> [TASK DATA]:
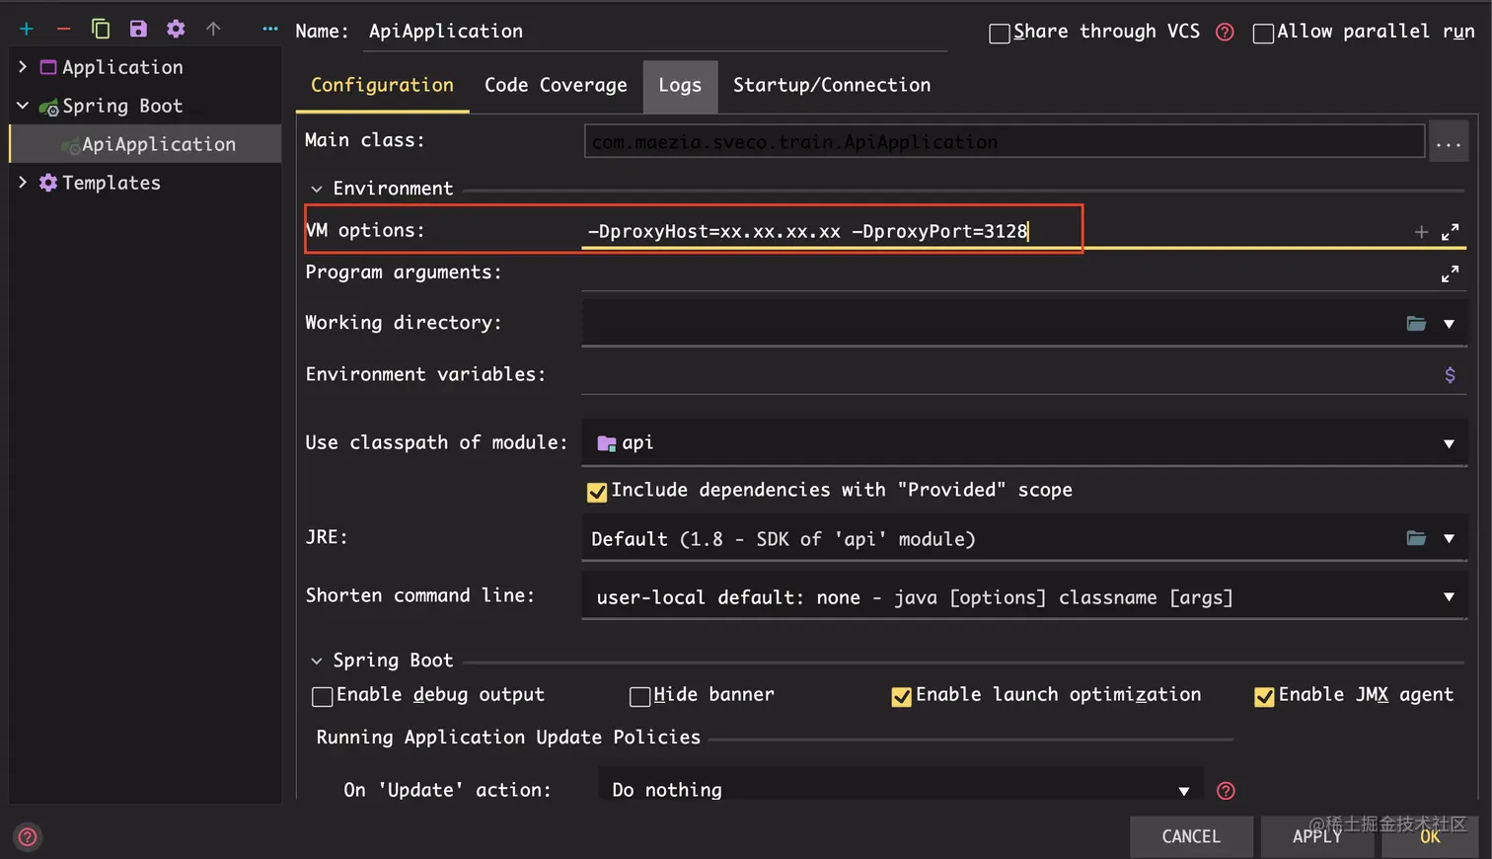Open the Use classpath of module dropdown
Image resolution: width=1492 pixels, height=859 pixels.
(1449, 444)
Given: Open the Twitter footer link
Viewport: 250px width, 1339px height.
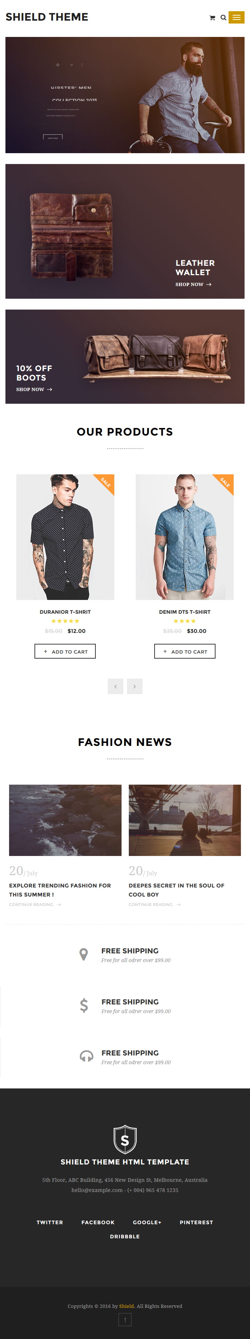Looking at the screenshot, I should tap(50, 1222).
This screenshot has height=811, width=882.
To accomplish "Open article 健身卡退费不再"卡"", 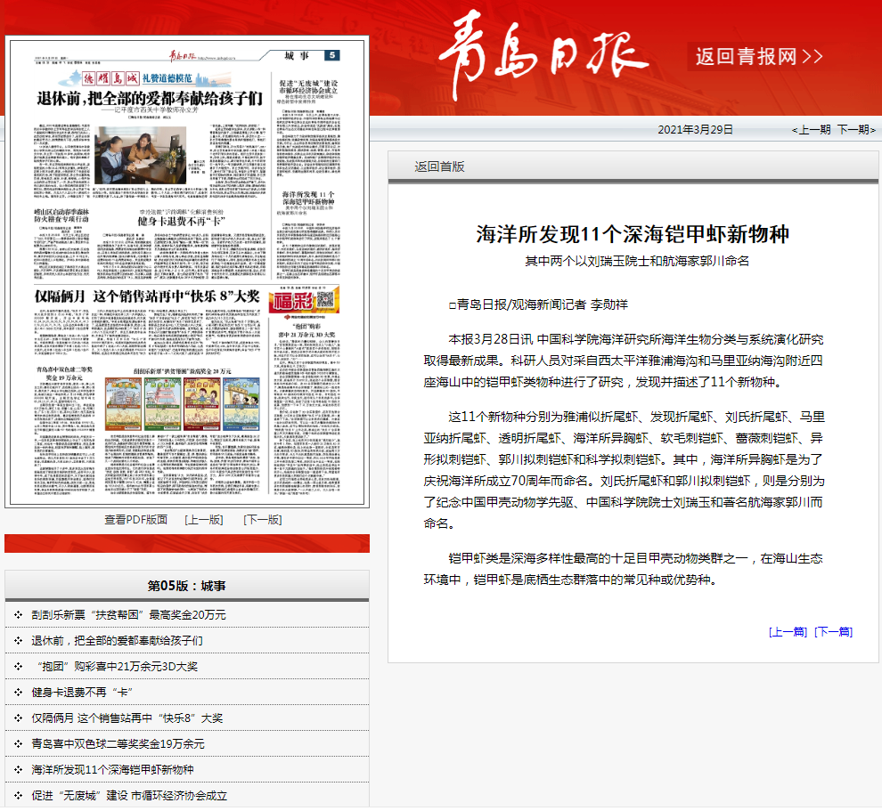I will [x=82, y=693].
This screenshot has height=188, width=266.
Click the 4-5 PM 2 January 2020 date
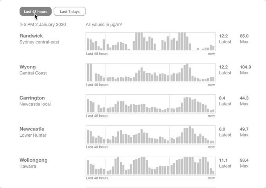click(x=43, y=24)
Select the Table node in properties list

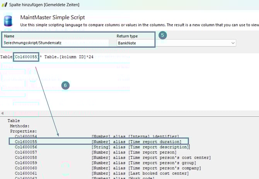[14, 121]
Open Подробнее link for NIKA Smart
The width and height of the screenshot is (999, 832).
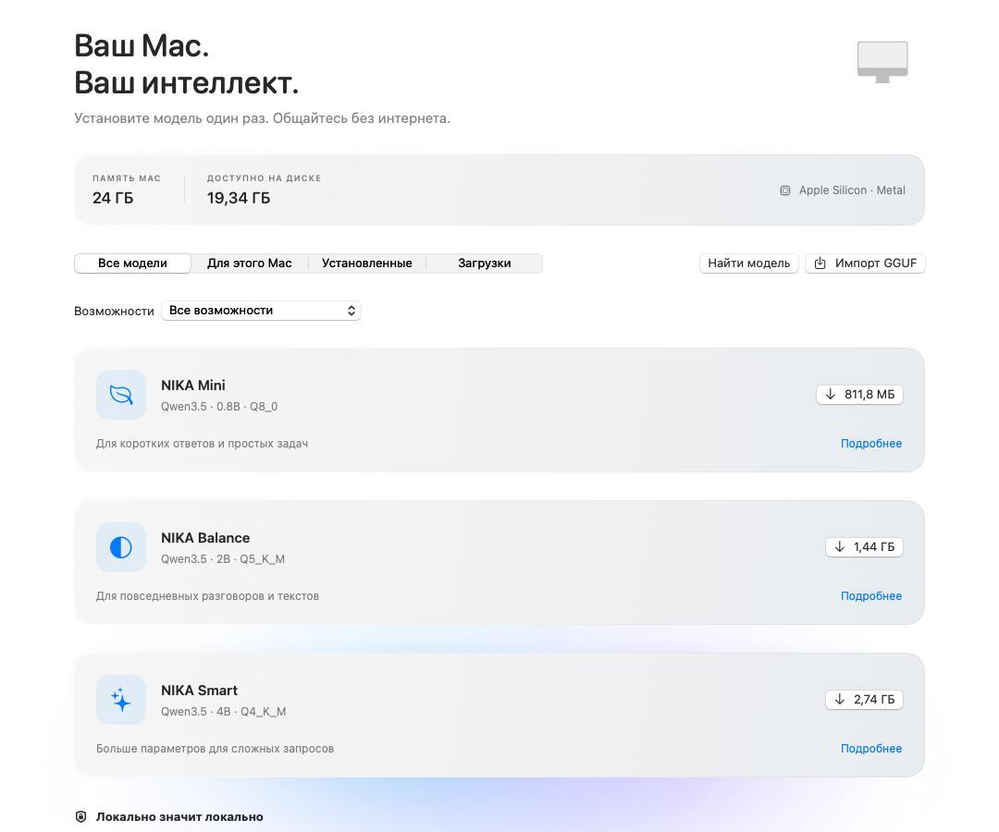(x=871, y=749)

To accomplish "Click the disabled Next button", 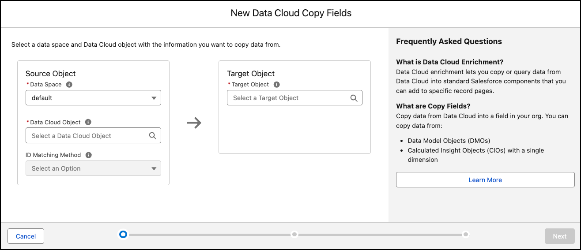I will 559,236.
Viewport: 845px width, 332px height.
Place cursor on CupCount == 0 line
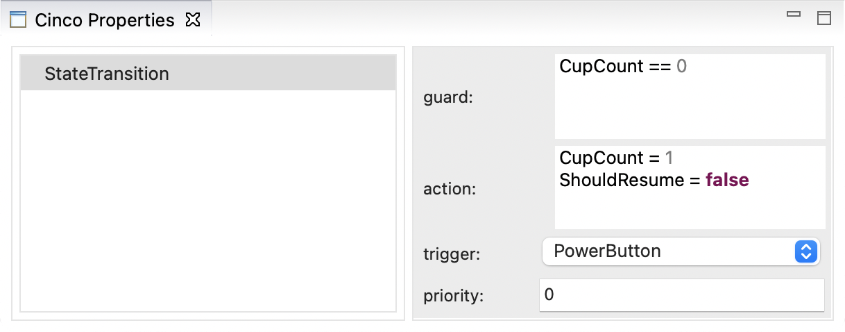coord(622,67)
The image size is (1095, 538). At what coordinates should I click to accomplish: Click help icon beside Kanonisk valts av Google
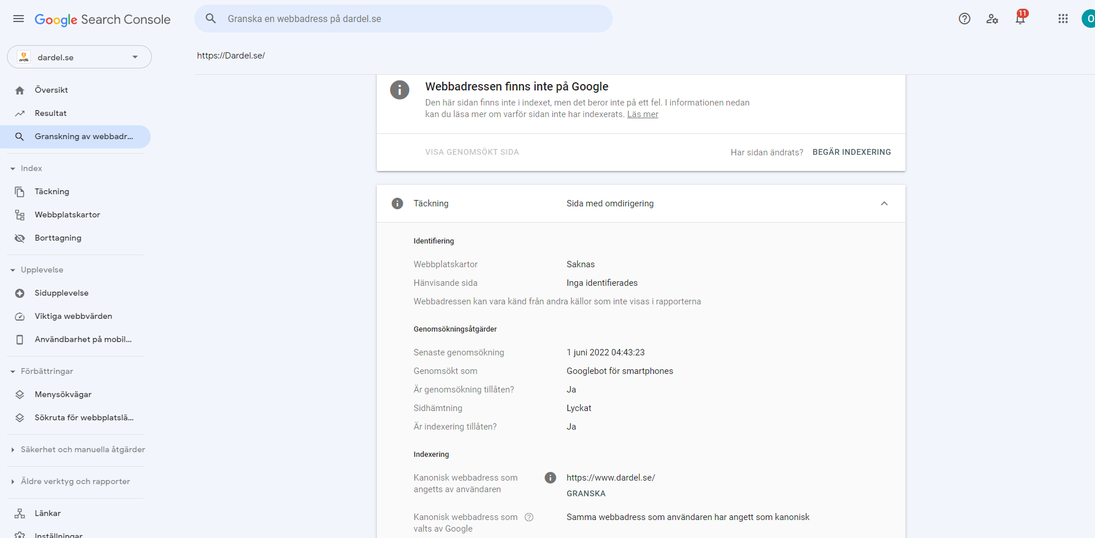coord(529,517)
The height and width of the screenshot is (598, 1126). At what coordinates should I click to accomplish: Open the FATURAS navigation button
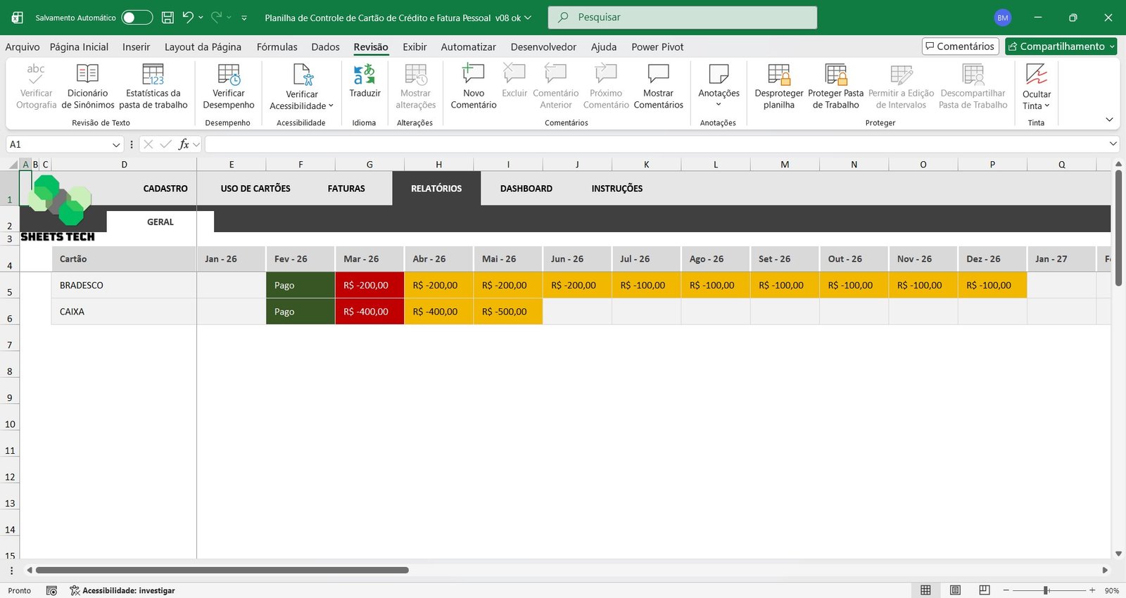pyautogui.click(x=346, y=189)
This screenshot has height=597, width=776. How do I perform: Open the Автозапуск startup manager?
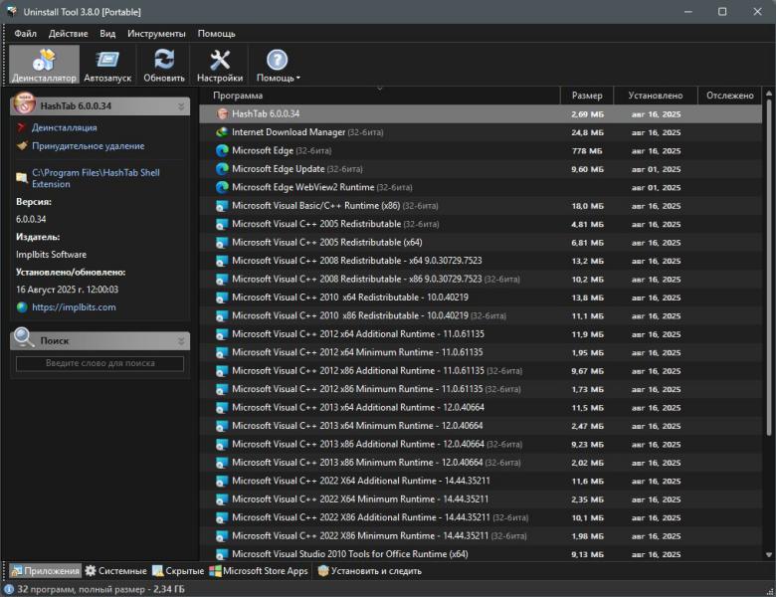(107, 66)
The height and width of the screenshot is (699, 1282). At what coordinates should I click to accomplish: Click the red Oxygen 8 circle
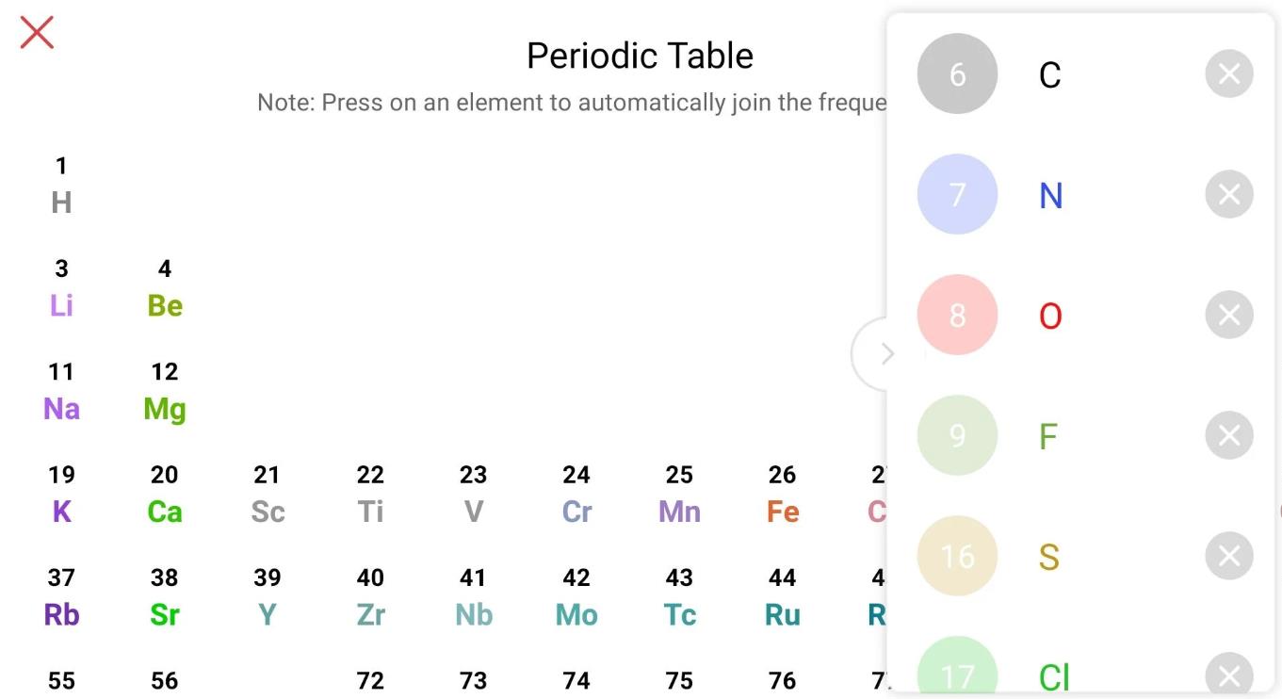pyautogui.click(x=957, y=316)
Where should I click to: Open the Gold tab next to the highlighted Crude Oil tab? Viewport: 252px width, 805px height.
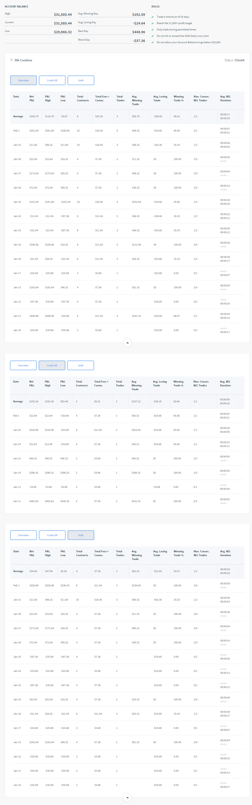point(81,365)
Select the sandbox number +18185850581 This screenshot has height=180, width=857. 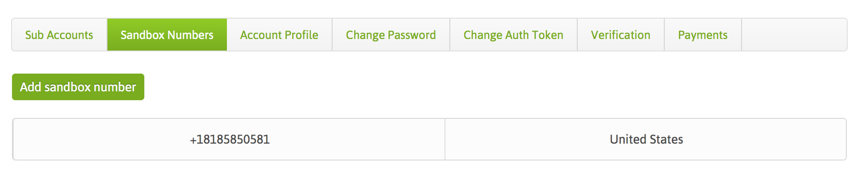[x=230, y=139]
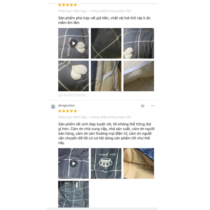This screenshot has width=210, height=210.
Task: Select the 25-10-2022 review timestamp
Action: [x=72, y=95]
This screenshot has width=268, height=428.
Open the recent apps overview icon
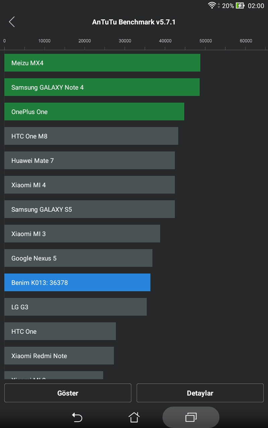click(x=191, y=417)
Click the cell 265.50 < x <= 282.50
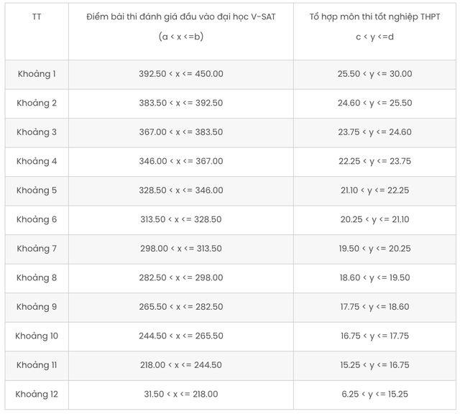460x414 pixels. coord(181,307)
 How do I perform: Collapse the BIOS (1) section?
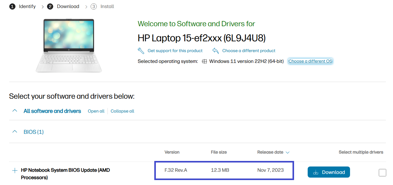pyautogui.click(x=15, y=132)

> [TASK]:
Give back exactly the lines from the line with "Click the cell 265.50 < x <= 282.50" through the end of the material above, and omit every picture.

> [SOLUTION TO THIS EXERCISE]:
Click the cell 265.50 < x <= 282.50
460x414 pixels. coord(181,307)
 How do I perform: Collapse the BIOS (1) section?
pyautogui.click(x=15, y=132)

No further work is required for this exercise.